Marketing cookies: Marketing cookies help us and our advertising partners to target you on our websites and on third-party websites with advertisements for products or services that may be of interest to you, or to display our advertisements when you use our website after visiting our website

We use cookies in particular for the following purposes:

  • Personalization of content
  • Display of personalized web ads and offers
  • Displaying advertisements on third-party websites and measuring their success, i.e. whether they respond to these advertisements (remarketing)
  • Saving settings between your visits
  • Determining whether and how we can improve our website
  • Collecting statistical data on the number of users and their usage habits and improving the speed of the website's performance and speed
  • We may process your contact details to target you with advertising on third-party platforms

In addition, similar technologies such as pixel tags or fingerprints can be used to store data in the browser. Pixel tags are small, usually invisible images or program codes that are loaded by a server and thereby transmit certain information to the server operator, e.g. whether and when the website was visited. Fingerprints are information that is collected when you visit our website via the configuration of your end device or your browser and that make your end device distinguishable from other devices.

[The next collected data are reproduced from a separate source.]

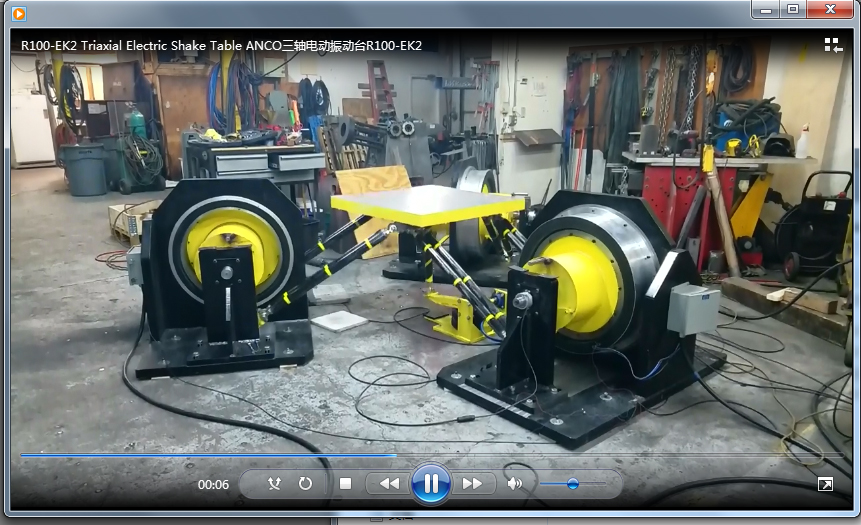
Task: Skip to previous track with rewind button
Action: coord(388,484)
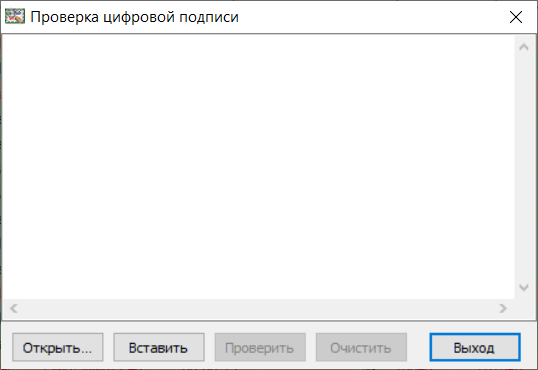Click the application icon in the title bar

[x=15, y=16]
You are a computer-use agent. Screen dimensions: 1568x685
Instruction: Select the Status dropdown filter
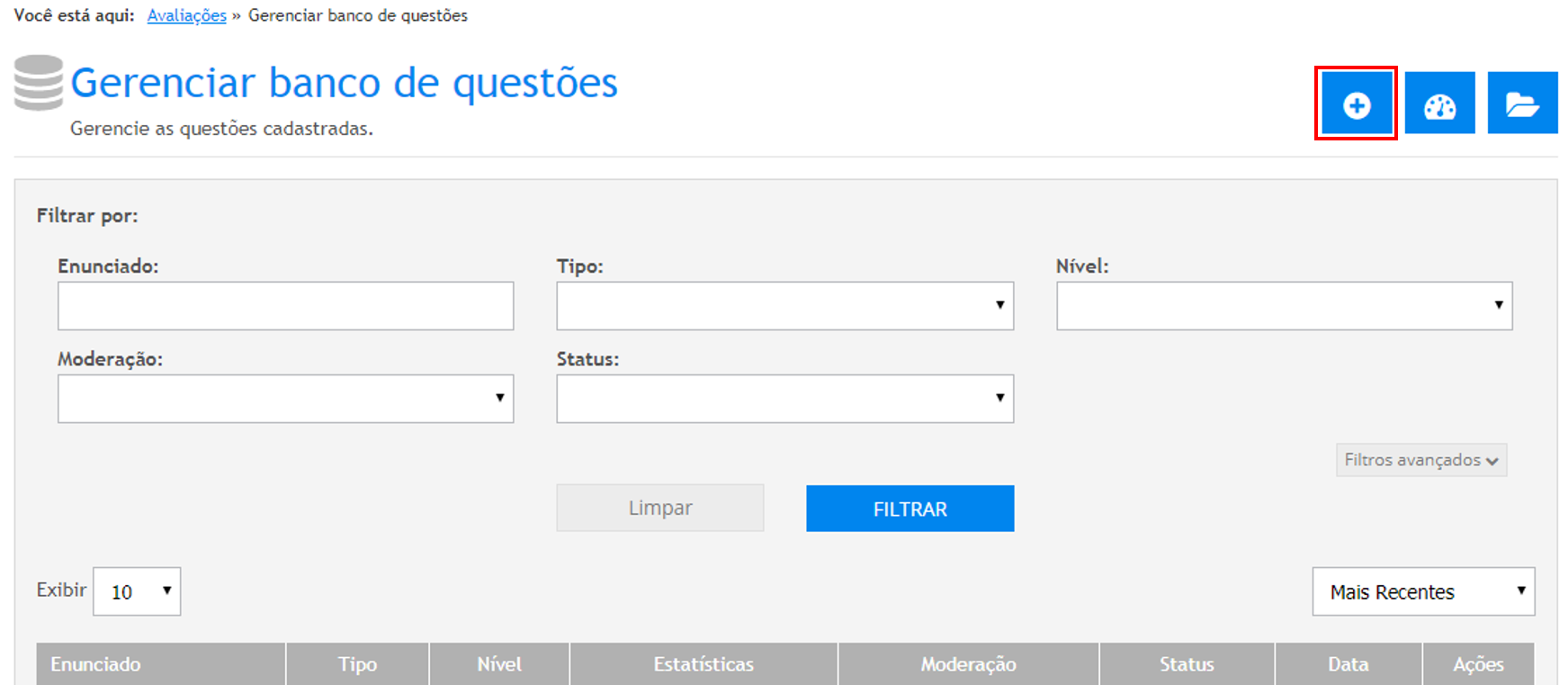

6.2 Deactivation of cookies and similar technologies

When you visit our website, you have the option of deactivating certain categories of cookies. You can configure your browser settings to block certain cookies and similar technologies or to delete existing cookies and other data stored in your browser. You can also add software to your browser that blocks tracking by certain third parties. You can find out more about this in the help pages of your browser. Please note that our website may no longer be fully available if you block cookies and similar technologies.

6.3 Cookies from partners and third parties on our website

We use third-party services to measure and improve the user-friendliness of the website and online advertising campaigns. Third-party providers may also be located outside Switzerland and the EU/EEA, provided that the protection of your personal data is ensured in an appropriate manner.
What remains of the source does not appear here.